Ⅲ. 日本の税務援助制度の現状と税務援助への新しい対応
(1)日本の税務援助制度の現状
わが国における給与所得者は、年末調整によって所得税額の精算が行われることにより、特別の場合を除き、確定申告の必要はありません。米国においては、給与所得者は会社等により所得税の源泉徴収をされますが、年末調整の制度がないので、一定の所得水準を超える所得があった者は、翌年4月15日までに確定申告書を提出して所得税の精算をすることになっている。
さて、わが国でも、サラリーマンの年末調整を廃止して、確定申告へ移行することが議論されるようになってきました。

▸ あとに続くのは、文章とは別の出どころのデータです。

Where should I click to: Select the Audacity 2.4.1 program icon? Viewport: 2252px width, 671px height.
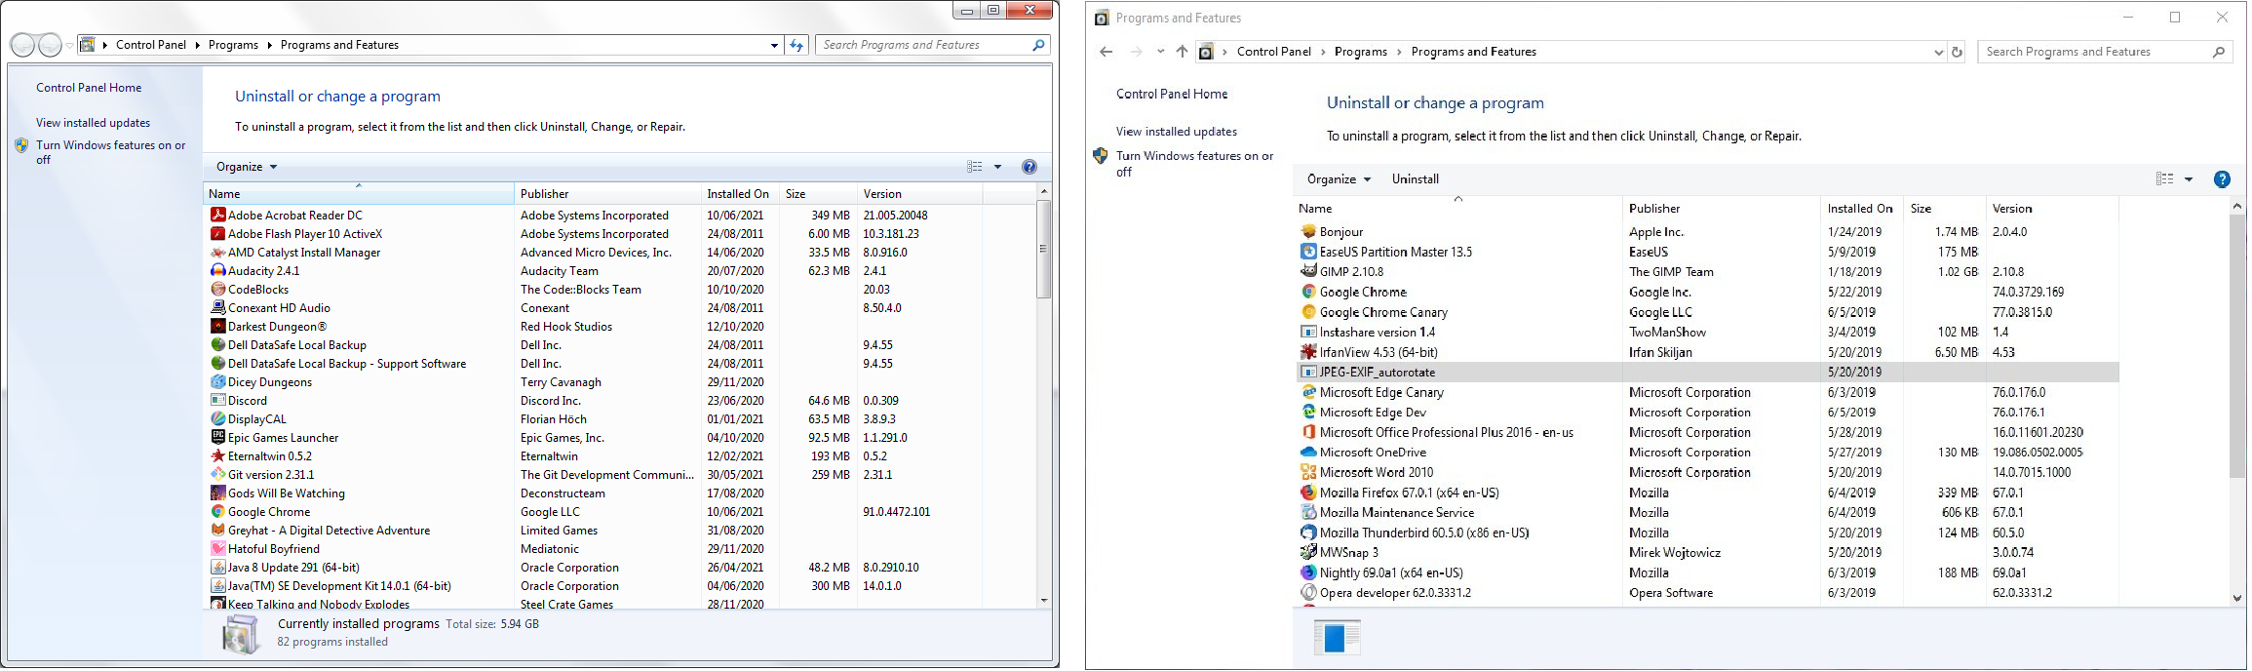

また、東京税理士会では、サラリーマンの確定申告権への対応として、年末調整で済ましているサラリーマンの権利を回復し納税者意識を高めるよう、申告納税方式との選択制を提言しており、これを担保する新しいサラリーマン自書申告支援システムを提起し、構築すべきであるとしている。
(2)税務援助制度への新しい対応
税理士法第49条の2第2項第八号の「税務援助」(以下「法定援助」という。)は、小規模事業所得者を対象としておりその対象者の基準が、前年分所得金額(専従者控除前または青色特典控除前)300万円を上限としている。
この法定援助対象者のうち援助応募者はきわめて少数であり固定化されてきている。
近年、法定援助対象者以外の者(以下、任意来所者という)が、税務援助会場に来所し援助ないし相談を受けるケースが増加し、この任意来所者割合は約96%にもなる。
現在の税理士会の法定援助では、給与所得者や年金所得者を正規の援助対象者としておらず、これらの者が税務申告をする場合、専門家からの援助を求めているにもかかわらず、対象外となっている。
しかしながら現実は、相談会場では小規模事業者を対象とする法定援助を建前としつつ、圧倒的多数の任意来所者の相談処理を行っているという矛盾の中にある。
こうした現況の中、昨年5月東京税理士会常務理事会では、「税務援助」への新しい対応として、「今後益々増えてくる市民生活に密着した業務に対して、税理士の職能を生かし、タックス・エイドとして組織的に対応し、新しい時代の到来にむけた法定援助とは別の社会的貢献業務への取り組みも視野に入れていきたい。」と提案している。